He nodded gloomily. "Soon as she arrived she threw herself at that bloke. I gather he's something high up."
"Yes, he is. Excuse me a moment."
He watched her as she wove her way determinedly through the crowd. He kicked himself mentally, realising too late that she must be the man's colleague.
As she emerged by the couple she wore a dangerously sweet smile. She said something. The man frowned. Zuleika pouted and spoke. The man said something to her. Zuleika protested, waving her hands. The woman replied. Zuleika made to slap her. The man grabbed her hand. This was getting interesting.
There were a few more angry exchanges, then two security guards came over and escorted Zuleika away. Doyle grinned. He should not be enjoying this but he was, mightily.
The man and woman were making their way back towards him. Now what?
The big man walked up to Doyle. "I'm sorry about this, mate. Kate explained what happened. There's nothing flattering about someone finding your job attractive, believe me. I'm Alec Freeman, by the way."

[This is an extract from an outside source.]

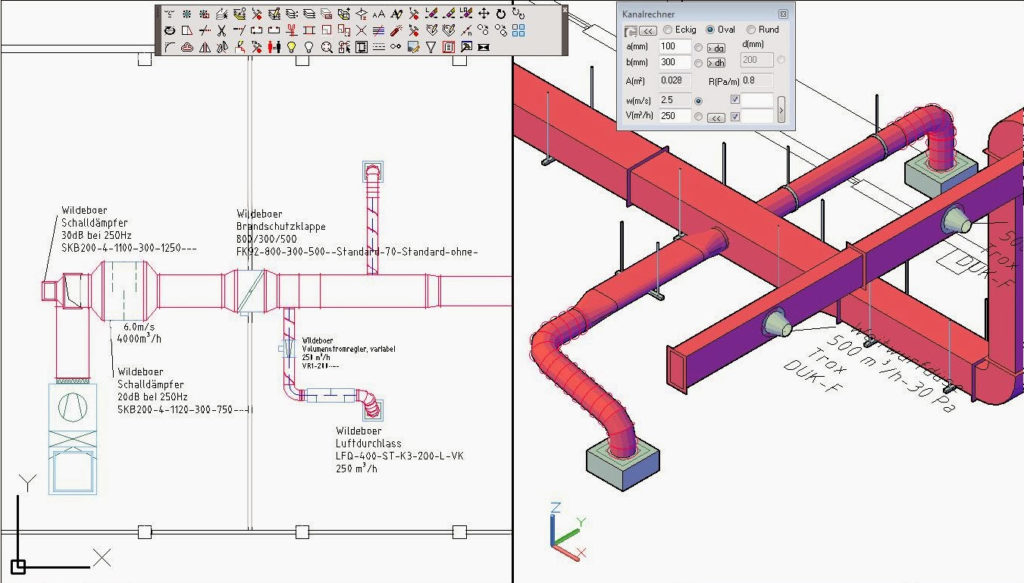Select the magnifying glass zoom tool

pos(327,47)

He stuck out his hand and Doyle took it. "Ray Doyle. No hard feelings, I should never have trusted her." He turned to the woman. "Thanks."

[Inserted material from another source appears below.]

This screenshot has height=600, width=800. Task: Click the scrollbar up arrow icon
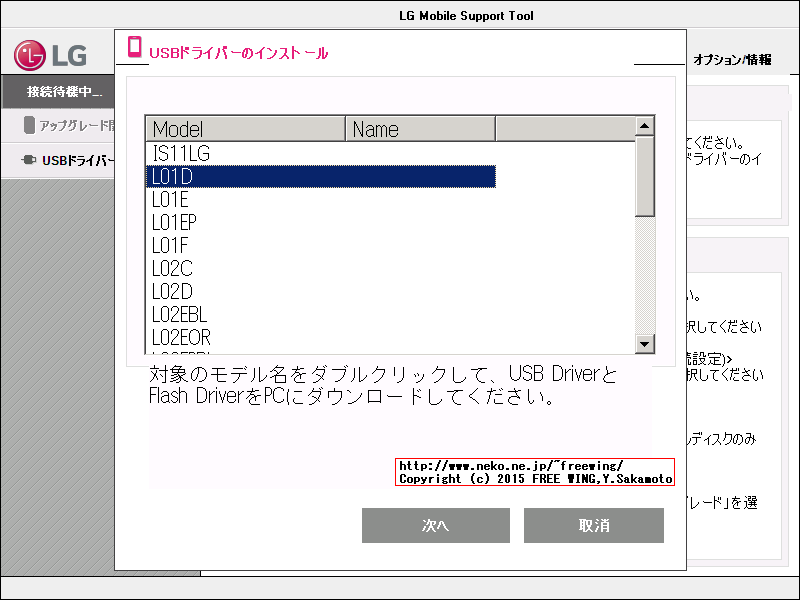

She shrugged. "I don't like people taking advantage of Alec. I'm Kate Straker."
Doyle blinked. "As in..."
"As in I married the business."
He took a drink. He did not quite know how to take that one. He was not used to dealing with people this important in a social setting, only a professional one.
Freeman also got himself a fresh drink. "Anything for you, Kate?"
"Ginger ale, please."
They got chatting after that and Doyle felt surprisingly comfortable. These were pleasant people with no airs. He suspected they were good employers. Maybe if Cowley chucked him out... But what could a film studio possibly need an ex policeman for, except maybe to guard the gates?

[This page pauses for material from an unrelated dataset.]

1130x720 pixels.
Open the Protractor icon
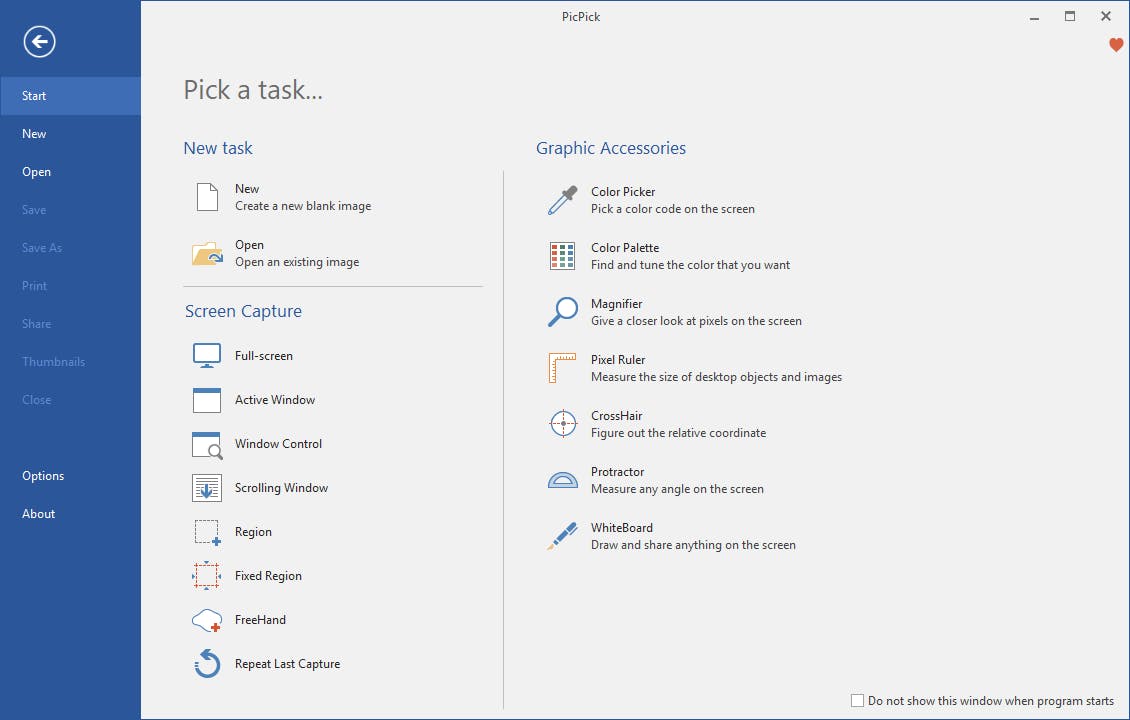coord(563,480)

A few minutes later they fixed him up with a pretty black girl who was passing. Her name was Nina and she seemed to be an old friend of both of them, so he was determined to be on his best behaviour. He was just about to ask her to dance - it was a good band, Kate said they were doing the soundtrack for an upcoming film - when the atmosphere in the room shifted.
He looked over to the door. A man had walked in - a tall, slim man with blond hair and a designer suit. The crowds parted before him, many people turning to greet him. He acknowledged them and moved on, heading in their direction. Doyle watched him, watched the people move around him. This man had power, the kind of natural authority that Cowley had. Did you really need that to run a film studio? But his career was his choice. This was Ed Straker, he recognised him from the newspapers.
Soon he was standing among them.
"You made it, then?" his wife asked, smiling.
He chuckled. "I said I would. Don't you believe me?" The accent was American.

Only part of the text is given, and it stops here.